→ **DATA**:
= Beginning of Section =

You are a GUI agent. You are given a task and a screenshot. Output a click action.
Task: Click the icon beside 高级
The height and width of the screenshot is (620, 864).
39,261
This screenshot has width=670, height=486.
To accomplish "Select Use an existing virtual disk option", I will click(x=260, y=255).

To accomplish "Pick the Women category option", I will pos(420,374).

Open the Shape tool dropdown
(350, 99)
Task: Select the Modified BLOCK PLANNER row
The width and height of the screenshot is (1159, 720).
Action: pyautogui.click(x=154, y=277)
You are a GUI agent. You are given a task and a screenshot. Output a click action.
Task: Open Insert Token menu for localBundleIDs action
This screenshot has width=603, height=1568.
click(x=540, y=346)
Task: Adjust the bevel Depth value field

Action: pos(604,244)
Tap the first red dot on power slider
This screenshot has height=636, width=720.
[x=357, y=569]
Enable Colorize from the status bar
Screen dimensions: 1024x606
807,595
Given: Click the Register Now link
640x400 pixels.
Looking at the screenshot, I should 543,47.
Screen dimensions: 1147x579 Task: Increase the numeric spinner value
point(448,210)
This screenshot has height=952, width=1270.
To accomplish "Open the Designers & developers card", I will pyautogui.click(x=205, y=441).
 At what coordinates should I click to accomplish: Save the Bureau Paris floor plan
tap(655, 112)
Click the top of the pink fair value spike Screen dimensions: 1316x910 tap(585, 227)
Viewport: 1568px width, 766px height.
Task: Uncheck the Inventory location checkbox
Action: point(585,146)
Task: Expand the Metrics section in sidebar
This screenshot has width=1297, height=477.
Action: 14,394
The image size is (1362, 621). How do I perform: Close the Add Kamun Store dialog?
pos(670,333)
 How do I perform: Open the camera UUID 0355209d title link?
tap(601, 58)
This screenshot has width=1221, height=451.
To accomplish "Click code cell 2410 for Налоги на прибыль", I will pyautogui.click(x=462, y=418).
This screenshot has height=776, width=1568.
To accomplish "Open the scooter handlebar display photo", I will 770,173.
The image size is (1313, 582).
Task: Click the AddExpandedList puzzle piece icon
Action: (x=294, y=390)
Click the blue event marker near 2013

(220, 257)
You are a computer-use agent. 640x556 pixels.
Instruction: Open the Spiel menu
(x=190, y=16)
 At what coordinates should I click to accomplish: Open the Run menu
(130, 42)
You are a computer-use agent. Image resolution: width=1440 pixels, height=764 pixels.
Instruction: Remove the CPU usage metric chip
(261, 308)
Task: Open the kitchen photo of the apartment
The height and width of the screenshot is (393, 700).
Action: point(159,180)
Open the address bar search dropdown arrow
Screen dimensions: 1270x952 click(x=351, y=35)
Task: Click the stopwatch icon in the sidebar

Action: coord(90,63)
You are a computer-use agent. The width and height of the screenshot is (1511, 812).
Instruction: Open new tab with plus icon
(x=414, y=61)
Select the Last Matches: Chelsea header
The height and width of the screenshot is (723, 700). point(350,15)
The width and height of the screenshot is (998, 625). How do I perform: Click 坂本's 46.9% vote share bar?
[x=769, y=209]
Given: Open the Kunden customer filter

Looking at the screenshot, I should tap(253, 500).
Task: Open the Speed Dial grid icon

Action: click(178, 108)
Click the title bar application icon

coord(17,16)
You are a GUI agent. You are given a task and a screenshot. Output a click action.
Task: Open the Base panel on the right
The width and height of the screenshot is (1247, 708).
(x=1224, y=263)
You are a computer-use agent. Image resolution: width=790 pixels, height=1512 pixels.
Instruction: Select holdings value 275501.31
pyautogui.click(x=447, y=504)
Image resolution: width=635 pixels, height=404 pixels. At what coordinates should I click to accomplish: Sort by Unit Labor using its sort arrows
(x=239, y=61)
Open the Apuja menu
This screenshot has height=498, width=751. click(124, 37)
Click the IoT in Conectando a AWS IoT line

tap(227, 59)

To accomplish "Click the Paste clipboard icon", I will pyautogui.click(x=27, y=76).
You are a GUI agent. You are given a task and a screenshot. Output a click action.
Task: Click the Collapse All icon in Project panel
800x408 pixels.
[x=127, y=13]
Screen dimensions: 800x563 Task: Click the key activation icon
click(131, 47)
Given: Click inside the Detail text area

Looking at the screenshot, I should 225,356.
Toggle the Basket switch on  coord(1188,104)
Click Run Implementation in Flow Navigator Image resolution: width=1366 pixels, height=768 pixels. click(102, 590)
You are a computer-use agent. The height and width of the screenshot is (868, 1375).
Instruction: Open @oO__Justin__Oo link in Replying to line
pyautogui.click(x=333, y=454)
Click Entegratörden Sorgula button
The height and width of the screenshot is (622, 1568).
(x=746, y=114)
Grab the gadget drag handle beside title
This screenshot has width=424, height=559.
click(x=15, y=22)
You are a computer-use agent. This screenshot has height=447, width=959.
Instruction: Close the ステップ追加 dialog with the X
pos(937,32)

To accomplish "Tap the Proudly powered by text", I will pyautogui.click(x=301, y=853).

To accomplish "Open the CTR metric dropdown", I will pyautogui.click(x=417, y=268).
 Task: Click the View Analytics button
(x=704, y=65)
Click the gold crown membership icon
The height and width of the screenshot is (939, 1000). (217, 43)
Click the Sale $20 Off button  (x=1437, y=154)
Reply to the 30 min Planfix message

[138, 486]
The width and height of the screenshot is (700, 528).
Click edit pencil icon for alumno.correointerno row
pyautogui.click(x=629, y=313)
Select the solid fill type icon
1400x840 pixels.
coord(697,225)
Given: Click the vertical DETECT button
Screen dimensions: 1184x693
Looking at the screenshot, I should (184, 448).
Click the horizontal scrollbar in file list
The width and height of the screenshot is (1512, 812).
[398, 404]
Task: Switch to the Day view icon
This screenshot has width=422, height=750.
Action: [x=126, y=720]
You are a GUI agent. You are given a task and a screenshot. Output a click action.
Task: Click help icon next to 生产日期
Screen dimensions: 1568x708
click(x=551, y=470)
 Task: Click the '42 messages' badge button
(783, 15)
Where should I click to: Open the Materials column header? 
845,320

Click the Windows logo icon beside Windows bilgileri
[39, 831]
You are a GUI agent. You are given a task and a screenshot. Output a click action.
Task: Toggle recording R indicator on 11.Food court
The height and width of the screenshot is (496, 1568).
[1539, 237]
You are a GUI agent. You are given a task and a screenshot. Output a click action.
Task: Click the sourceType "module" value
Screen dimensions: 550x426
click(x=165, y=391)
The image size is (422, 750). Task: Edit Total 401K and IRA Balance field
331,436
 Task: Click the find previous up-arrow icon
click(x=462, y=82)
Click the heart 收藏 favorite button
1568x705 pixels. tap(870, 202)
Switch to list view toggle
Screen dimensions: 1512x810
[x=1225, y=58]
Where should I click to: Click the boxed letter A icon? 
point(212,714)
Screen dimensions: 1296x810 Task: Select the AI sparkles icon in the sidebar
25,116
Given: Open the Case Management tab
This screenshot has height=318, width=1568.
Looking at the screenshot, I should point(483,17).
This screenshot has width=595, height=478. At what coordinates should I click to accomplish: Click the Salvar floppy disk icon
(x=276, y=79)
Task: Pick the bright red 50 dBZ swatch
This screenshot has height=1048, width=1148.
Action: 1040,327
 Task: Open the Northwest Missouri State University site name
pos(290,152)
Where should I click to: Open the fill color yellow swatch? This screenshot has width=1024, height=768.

= End of Section =

→ **PROBLEM DETAILS**:
Pull from the data each line where the string "panel" turns up.

→ **OUTPUT OF THE TASK**:
Task: Open the Base panel on the right
Task: Click the Collapse All icon in Project panel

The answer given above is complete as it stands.